[WORK REQUEST] Please give the data starting at the line that contains "The height and width of the screenshot is (540, 936)." and ending at the end of the data as a JSON list of strings, one string per line, with blank lines left out.

[RECORDS SHOWN]
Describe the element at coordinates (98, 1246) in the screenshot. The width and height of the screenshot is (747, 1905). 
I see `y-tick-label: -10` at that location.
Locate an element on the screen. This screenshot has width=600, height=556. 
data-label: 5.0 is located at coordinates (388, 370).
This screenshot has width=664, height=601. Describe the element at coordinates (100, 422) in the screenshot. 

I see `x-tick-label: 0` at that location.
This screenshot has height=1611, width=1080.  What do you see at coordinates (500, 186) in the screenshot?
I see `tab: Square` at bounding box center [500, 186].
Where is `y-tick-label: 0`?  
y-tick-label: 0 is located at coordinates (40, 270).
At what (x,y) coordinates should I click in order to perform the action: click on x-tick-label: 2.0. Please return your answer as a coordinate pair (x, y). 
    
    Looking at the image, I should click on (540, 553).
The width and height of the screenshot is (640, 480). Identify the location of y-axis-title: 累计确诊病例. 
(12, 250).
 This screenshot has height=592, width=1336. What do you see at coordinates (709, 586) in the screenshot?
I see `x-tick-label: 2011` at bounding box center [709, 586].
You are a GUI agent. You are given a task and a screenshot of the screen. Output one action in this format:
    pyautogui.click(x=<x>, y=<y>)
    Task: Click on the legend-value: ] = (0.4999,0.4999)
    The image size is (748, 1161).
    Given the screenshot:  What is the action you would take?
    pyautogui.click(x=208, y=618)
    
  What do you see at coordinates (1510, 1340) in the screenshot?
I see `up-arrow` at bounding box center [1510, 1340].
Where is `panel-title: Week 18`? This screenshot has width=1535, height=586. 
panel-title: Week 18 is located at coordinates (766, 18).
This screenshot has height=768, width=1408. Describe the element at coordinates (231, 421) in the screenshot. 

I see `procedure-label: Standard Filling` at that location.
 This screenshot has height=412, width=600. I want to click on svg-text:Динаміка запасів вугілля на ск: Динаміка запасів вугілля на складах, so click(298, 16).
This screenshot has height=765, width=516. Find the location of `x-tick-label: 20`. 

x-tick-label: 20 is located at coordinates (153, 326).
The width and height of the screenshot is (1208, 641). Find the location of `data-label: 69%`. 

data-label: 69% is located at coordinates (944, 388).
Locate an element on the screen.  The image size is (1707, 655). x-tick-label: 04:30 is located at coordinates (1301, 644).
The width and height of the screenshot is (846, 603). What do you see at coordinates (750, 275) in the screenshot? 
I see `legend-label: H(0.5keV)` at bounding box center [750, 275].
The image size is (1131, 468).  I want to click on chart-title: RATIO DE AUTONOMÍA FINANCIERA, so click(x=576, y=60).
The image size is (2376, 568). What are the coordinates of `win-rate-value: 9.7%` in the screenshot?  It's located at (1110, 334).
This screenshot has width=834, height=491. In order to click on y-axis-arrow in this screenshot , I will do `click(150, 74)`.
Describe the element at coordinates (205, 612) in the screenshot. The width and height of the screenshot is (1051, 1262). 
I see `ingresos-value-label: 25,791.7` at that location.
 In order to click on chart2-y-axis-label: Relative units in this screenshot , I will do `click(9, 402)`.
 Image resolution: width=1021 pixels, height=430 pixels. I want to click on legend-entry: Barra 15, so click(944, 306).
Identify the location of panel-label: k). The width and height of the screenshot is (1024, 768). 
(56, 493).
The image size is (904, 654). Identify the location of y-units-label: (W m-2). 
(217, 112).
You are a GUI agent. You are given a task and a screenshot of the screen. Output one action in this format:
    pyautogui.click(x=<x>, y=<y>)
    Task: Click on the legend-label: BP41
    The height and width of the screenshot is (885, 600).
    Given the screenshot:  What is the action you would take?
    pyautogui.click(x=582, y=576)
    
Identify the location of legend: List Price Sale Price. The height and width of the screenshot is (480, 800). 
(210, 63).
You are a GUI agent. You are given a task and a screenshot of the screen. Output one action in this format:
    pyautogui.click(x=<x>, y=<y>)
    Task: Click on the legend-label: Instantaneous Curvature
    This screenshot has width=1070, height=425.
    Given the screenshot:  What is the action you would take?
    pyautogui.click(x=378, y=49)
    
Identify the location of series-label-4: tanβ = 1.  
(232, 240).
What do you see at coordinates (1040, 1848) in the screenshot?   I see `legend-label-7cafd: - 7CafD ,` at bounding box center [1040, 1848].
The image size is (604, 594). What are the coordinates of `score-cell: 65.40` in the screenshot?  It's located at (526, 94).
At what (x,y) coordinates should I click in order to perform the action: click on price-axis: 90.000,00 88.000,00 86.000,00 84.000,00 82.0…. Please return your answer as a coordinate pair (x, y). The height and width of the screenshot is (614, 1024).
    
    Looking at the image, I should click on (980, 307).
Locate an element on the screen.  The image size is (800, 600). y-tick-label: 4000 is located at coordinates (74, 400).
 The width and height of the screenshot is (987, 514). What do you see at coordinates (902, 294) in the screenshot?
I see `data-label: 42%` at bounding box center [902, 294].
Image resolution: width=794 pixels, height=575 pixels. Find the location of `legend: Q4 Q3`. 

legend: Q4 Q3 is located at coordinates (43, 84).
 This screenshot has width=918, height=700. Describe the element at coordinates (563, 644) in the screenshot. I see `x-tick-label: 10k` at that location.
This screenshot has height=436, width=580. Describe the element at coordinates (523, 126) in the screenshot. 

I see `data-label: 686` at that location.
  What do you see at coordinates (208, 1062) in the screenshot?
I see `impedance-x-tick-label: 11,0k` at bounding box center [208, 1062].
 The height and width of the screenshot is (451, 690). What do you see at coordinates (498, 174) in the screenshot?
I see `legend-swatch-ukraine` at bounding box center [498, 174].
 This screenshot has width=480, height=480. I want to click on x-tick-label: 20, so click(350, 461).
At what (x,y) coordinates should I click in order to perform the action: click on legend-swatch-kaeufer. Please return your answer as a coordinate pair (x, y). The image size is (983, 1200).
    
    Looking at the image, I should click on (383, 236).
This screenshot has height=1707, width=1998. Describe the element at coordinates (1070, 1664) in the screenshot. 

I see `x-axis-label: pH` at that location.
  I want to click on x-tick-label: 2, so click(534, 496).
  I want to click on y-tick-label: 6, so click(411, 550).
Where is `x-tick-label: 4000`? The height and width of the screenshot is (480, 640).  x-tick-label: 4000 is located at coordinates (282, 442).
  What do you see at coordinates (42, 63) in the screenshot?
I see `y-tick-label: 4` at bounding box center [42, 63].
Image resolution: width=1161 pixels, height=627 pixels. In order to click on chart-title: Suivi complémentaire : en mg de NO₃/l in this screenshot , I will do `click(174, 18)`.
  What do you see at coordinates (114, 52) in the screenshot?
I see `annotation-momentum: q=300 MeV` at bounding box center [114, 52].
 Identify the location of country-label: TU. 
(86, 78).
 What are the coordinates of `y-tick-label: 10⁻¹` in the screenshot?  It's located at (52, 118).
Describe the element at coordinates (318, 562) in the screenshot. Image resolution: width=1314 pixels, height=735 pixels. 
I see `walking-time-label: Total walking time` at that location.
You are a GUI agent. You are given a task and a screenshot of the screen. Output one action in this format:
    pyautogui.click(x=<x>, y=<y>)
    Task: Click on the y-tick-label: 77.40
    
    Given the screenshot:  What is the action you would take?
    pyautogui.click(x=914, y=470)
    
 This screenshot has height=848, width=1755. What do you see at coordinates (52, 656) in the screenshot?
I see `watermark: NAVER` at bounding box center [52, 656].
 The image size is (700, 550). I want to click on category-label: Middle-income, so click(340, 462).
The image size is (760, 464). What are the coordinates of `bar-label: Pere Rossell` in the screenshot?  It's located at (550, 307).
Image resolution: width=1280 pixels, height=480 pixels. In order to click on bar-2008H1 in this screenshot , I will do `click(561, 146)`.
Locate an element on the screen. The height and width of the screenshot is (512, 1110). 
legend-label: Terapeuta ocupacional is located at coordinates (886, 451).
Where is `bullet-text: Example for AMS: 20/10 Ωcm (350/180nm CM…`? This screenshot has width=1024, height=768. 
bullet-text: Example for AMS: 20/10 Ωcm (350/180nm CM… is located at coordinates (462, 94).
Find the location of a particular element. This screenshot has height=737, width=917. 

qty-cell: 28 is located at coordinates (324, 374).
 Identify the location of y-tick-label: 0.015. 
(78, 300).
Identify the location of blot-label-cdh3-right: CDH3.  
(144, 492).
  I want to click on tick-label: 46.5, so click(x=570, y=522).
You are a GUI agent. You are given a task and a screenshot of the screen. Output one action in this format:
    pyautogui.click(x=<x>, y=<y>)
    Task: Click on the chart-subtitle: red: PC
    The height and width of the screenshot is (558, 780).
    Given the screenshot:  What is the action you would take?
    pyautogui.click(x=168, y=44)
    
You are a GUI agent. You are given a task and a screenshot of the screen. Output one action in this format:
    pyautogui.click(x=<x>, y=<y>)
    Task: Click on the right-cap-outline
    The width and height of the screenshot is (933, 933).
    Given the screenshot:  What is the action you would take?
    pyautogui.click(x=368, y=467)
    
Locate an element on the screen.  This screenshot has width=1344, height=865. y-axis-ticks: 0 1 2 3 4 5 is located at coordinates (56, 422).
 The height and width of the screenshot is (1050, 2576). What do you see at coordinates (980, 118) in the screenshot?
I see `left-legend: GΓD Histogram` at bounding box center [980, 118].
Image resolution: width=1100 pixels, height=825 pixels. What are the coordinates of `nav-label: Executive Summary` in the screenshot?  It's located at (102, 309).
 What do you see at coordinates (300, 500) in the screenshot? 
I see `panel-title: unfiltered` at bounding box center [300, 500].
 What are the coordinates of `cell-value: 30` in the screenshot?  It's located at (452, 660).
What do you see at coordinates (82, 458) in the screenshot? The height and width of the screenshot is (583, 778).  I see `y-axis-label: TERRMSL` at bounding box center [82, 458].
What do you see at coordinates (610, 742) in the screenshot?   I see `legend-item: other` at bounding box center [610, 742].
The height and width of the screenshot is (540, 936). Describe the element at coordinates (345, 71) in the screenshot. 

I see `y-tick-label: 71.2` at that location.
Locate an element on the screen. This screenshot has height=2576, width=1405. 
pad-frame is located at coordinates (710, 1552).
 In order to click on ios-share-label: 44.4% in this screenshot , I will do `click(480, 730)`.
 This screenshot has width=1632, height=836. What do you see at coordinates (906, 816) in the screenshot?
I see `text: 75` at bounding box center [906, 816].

[RESULT BELOW]
[
  "The height and width of the screenshot is (540, 936). Describe the element at coordinates (345, 71) in the screenshot. ",
  "I see `y-tick-label: 71.2` at that location.",
  "Locate an element on the screen. This screenshot has height=2576, width=1405. ",
  "pad-frame is located at coordinates (710, 1552).",
  " In order to click on ios-share-label: 44.4% in this screenshot , I will do `click(480, 730)`.",
  " This screenshot has width=1632, height=836. What do you see at coordinates (906, 816) in the screenshot?",
  "I see `text: 75` at bounding box center [906, 816]."
]